Both pursuers asked for decree of declarator “that the ground forming the shores and banks of the river Clyde between high water-mark and low water-mark, ex adverso of the baronies or estates of Dunglass, Chapelton, and Dumbuck, belonging to the pursuers, belongs in property to the pursuers, and is part and portion, or part and pertinent, of the respective lands and estate, subject to the right of Her Majesty the Queen as trustee for public uses.”

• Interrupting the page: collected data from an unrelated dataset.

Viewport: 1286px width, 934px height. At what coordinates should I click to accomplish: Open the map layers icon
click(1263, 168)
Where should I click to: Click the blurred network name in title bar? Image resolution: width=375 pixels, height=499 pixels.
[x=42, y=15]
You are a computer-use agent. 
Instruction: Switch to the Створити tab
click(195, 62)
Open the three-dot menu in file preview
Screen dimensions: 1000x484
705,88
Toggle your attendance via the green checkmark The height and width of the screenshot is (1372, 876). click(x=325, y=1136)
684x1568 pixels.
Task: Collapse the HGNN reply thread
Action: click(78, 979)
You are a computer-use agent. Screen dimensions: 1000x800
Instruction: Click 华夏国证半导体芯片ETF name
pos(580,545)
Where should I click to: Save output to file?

The Lord Ordinary pronounced this interlocutor in Buchanan's case:—“Finds the pursuer, in virtue of his titles to the lands libelled, and of the possession by him and his predecessors and authors under and in virtue of said titles for upwards of forty years before the commencement of this action, and from time immemorial, is proprietor of the ground forming the shores and banks of the river Clyde, between high watermark and low water-mark, ex adverso of their said lands, but subject always to any rights of navigation or other rights which the public may have over the same: Therefore finds, declares, and decerns in terms of the conclusions of the summons.”
His Lordship added this note:—…. “There being here no description by boundaries of the lands in question, it is of course necessary to resort to evidence of possession for the purpose of ascertaining the situation and extent of the subjects. One thing, however, appears on the face of the Crown title, viz., that there was a manor place in connection with Dunglass, with fishings in the river Clyde, and that the whole subjects formed part of the barony of Colquhoun, and were granted with parts and pertinents.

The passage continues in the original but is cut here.